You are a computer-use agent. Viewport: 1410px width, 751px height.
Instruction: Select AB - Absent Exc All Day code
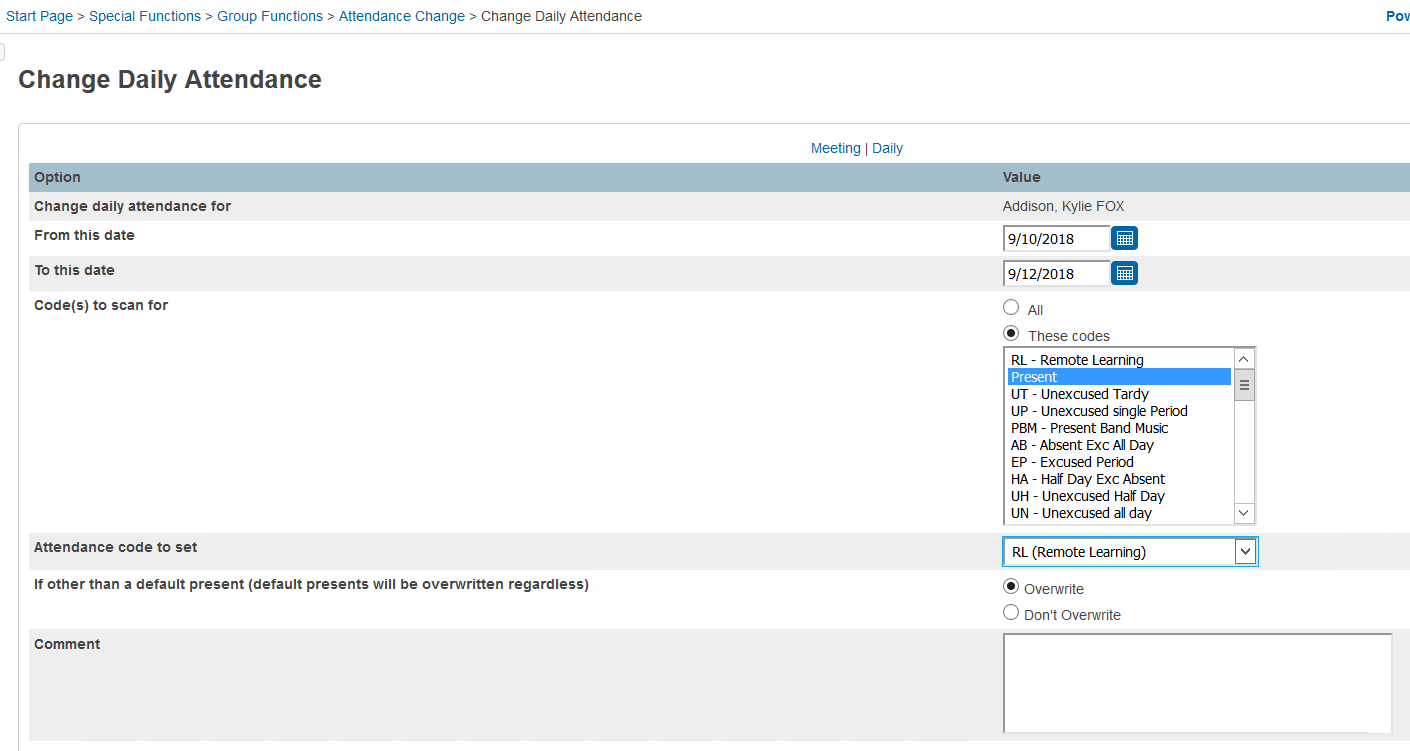(x=1082, y=445)
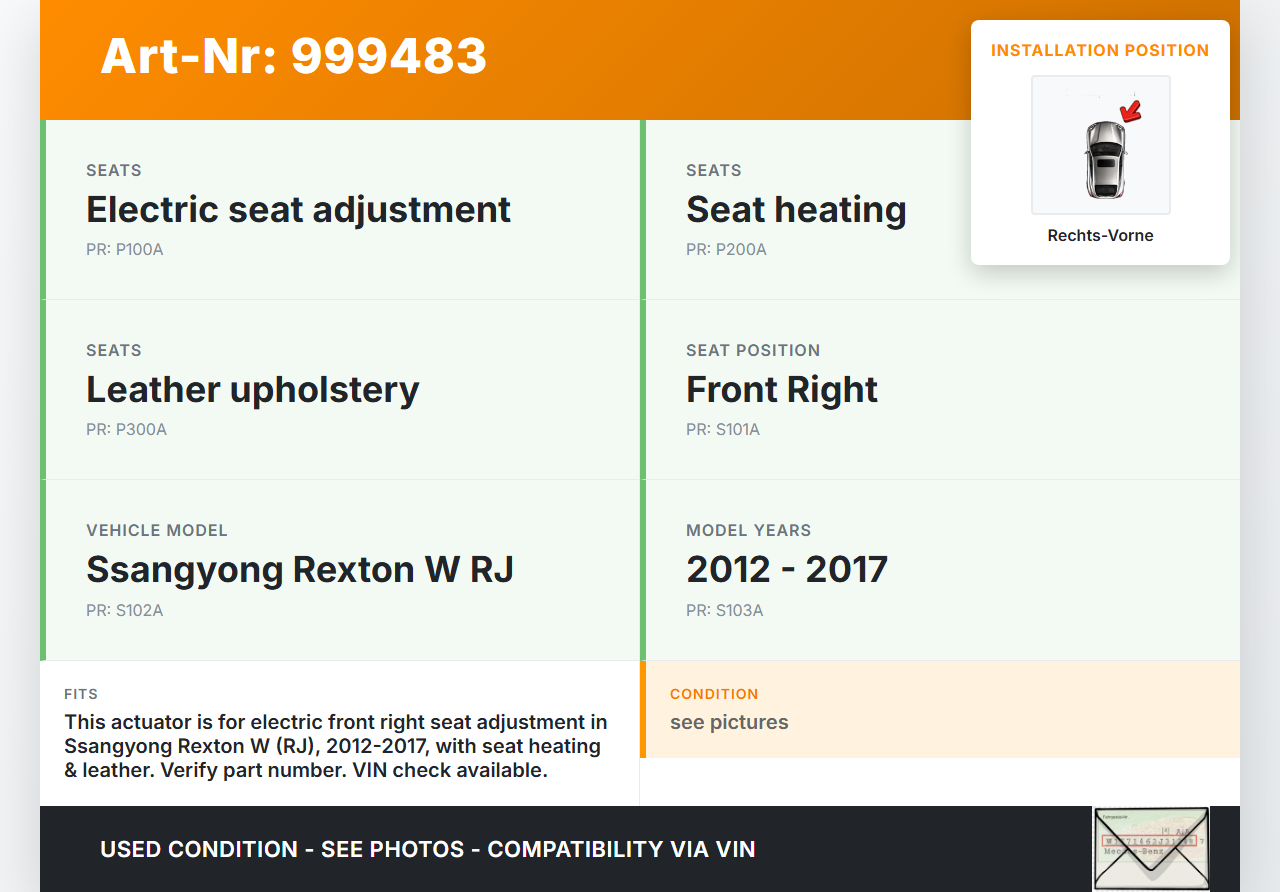Screen dimensions: 1280x892
Task: Open the VIN envelope icon in footer
Action: tap(1150, 849)
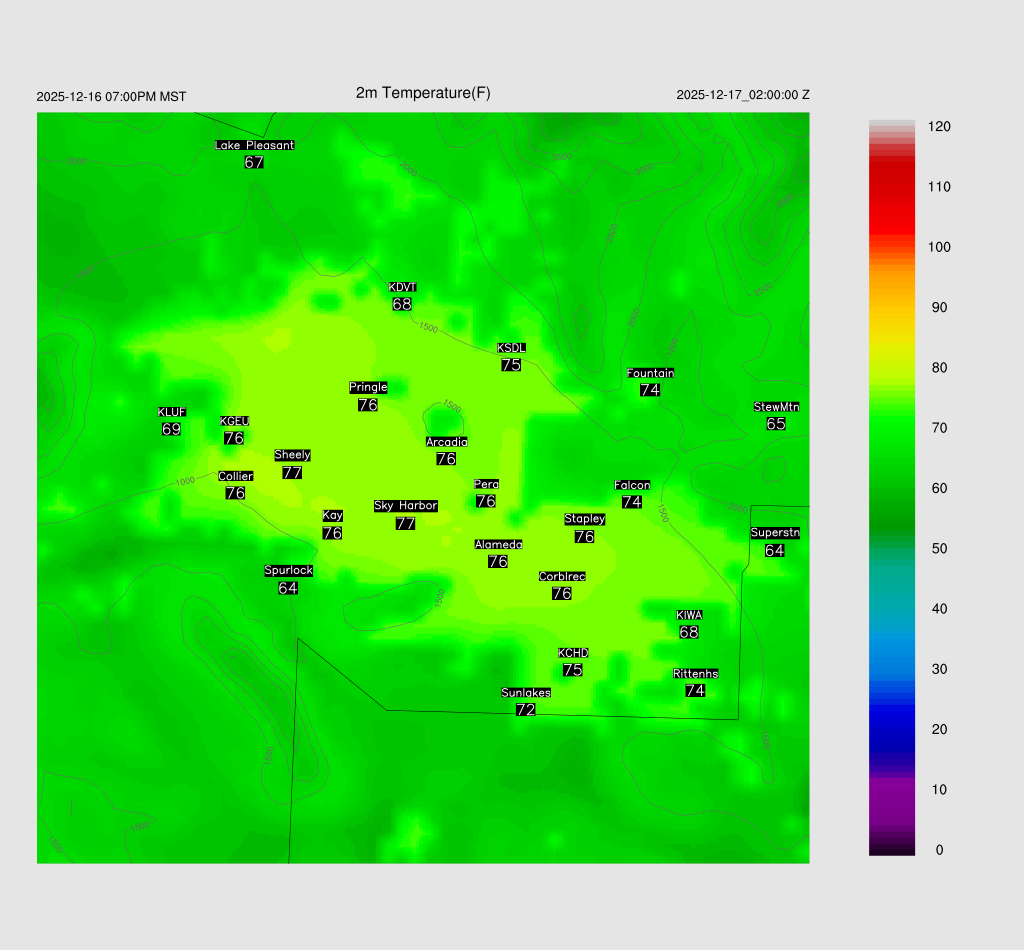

+-------+

[YOUR GOAL] Print every entry above verbatim but drop the images.

[RESPONSE TO THE EXERCISE]
You are a computer-use agent. Viewport: 1410px width, 751px height.
Instruction: Select AB - Absent Exc All Day code
(x=1082, y=445)
Screen dimensions: 1280x892
Task: Open the VIN envelope icon in footer
Action: tap(1150, 849)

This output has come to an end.